Desde el punto de vista histórico, la influencia del pensamiento de autores como Rousseau y Montesquieu derivó en que, por mucho tiempo, fuera impensable que un órgano distinto al propio legislador controlara su obra. Así, y en todo el mundo, la sola posibilidad de que los tribunales controlaran las leyes, anulando aquellas contrarias a la Constitución, tardó mucho tiempo en cristalizar. El primer atisbo en este sentido se produce en el año 1610, con la sentencia del caso Bonham, redactada por el juez Edward Coke en Inglaterra, frente al caso de un médico que había sido multado y privado de libertad por ejercer indebidamente su profesión en la ciudad de Londres. El juez Coke afirma que si una ley del Parlamento está contra la razón o el common law , o repugna o es imposible su realización, el common law lo debe controlar y considerar sin vigencia (“void”).

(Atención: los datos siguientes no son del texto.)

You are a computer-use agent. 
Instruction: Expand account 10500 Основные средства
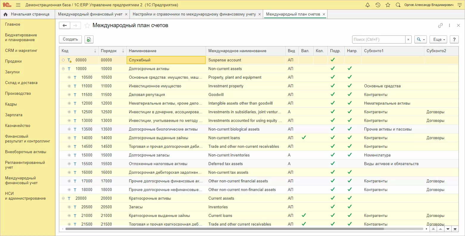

No obstante, el impulso decidido a la revisión judicial de la constitucionalidad de las leyes se produce con el fallo “Marbury vs. Madison”, redactado por el juez de la Suprema Corte de los Estados Unidos John Marshall, en 1803. Allí se declara que la Constitución, como norma suprema e inmodificable, debe prevalecer sobre la ley en caso de conflicto entre ambas, debiendo el juez dar prevalencia a la primera. En consecuencia, desde esa fecha, no se ha discutido la potestad del máximo tribunal para declarar la inconstitucionalidad de las leyes que contrarían a la Constitución, dando origen al denominado sistema “difuso” de control de constitucionalidad de la ley. Dicha denominación deriva del hecho de que todos los tribunales pueden prescindir de la aplicación de una ley contraria a la Constitución (inaplicarla) en un caso concreto que estén decidiendo. Sin embargo, su declaración de inconstitucionalidad, esto es, la facultad de expulsar la ley inconstitucional del ordenamiento jurídico solo queda reservada a la Suprema Corte, que la aplica previo un examen (“certiorary”) acerca del impacto que pueda tener la eventual declaración de inconstitucionalidad.

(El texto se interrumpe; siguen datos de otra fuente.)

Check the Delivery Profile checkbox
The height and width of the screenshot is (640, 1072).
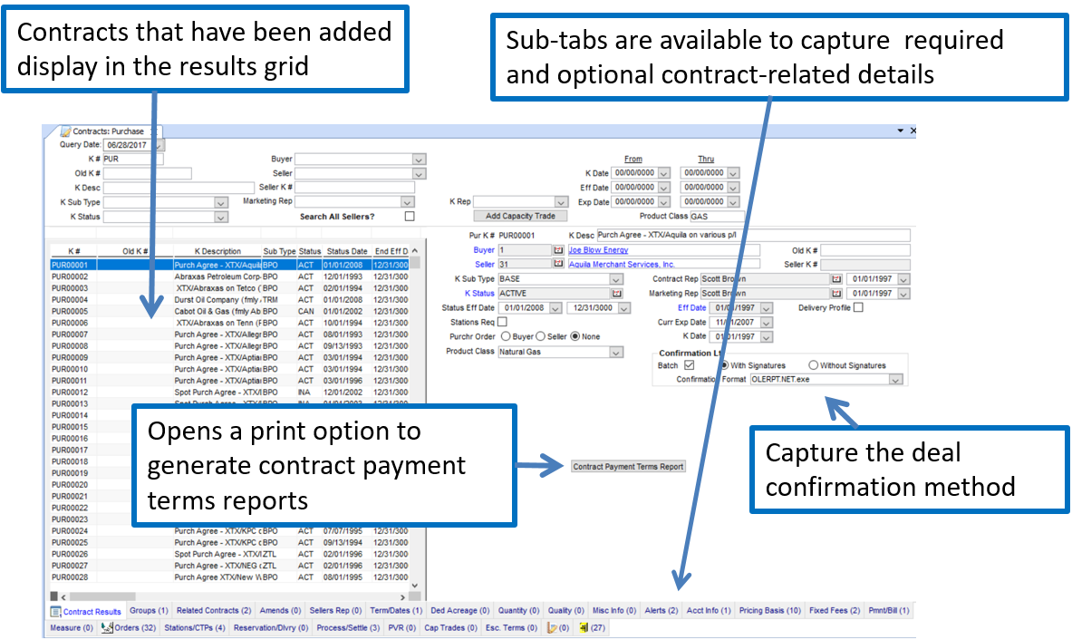858,307
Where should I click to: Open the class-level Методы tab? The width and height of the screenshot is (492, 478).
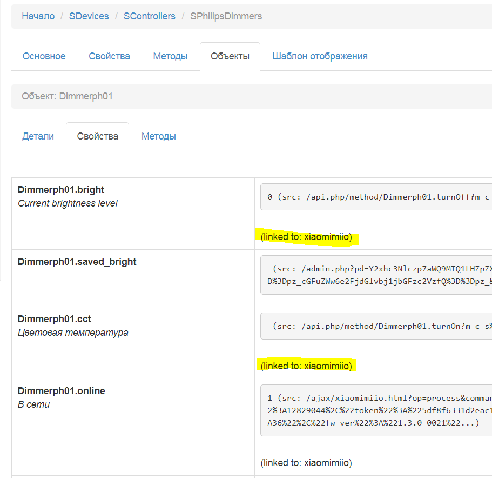click(x=170, y=56)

En Europa, en cambio, la revisión judicial de la constitucionalidad de la ley solo pudo asentarse después de que Hans Kelsen planteara la necesidad de confiar el control de constitucionalidad de las leyes a un tribunal independiente e imparcial que colaborara con el legislador en depurar el ordenamiento jurídico de normas contrarias a la Constitución. Para Kelsen, este control importaba una verdadera garantía de la regularidad de las normas subordinadas a la Constitución, pero, asimismo, una garantía del ejercicio regular de las funciones estatales, cuyos principales lineamientos están señalados en la propia Constitución. He allí el fundamento en virtud del cual los tribunales pueden anular lo obrado por el legislador declarando la inconstitucionalidad de la ley.

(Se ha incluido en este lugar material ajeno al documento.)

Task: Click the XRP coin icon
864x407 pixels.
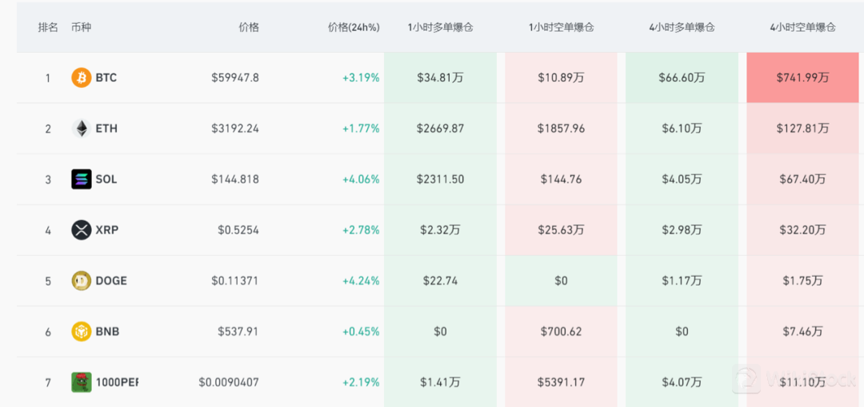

Así, se empezaron a crear las Cortes o Tribunales Constitucionales. Los primeros fueron los de Austria y Checoslovaquia en 1920, que constituyeron una expresión del control “concentrado” de constitucionalidad de la ley que radica en tribunales de alto nivel y especializados, distintos de los tribunales ordinarios, el control de las leyes inconstitucionales. En América Latina existen Tribunales o Cortes Constitucionales en Guatemala, Colombia, Ecuador, Perú, Bolivia y Chile. Los restantes Estados han optado por conferirle esta potestad a la Corte Suprema de Justicia, ya sea directamente (Argentina) o a través de una Sala Especializada (Costa Rica).
El debate sobre una nueva Constitución para Chile deberá considerar, entonces, cómo contemplará el respeto al principio de supremacía constitucional y qué órgano deberá abordarlo: si el Tribunal Constitucional (como hasta ahora) o la Corte Suprema (como ocurrió hasta la reforma del año 2005). En el caso de mantenerse el primero, habrá de decidirse si las leyes se controlan (o anulan) solo cuando ya están rigiendo o, también, en forma preventiva (evitando que ingresen leyes inconstitucionales al ordenamiento). Asimismo, las competencias que habilitan para ejercer la judicatura constitucional, con independencia y objetividad, será otro tema de gran relevancia para contrarrestar las críticas al actual Tribunal Constitucional como una “tercera Cámara”. Con todo, la existencia de un legislador incontrolable ya no es opción en un Estado constitucional y democrático de Derecho.
“ La existencia de un
legislador incontrolable
ya no es opción en un
Estado constitucional y
democrático de Derecho”.
MARISOL PEÑA T. (P. 32)
BIEN COMÚN
FELIPE WIDOW L.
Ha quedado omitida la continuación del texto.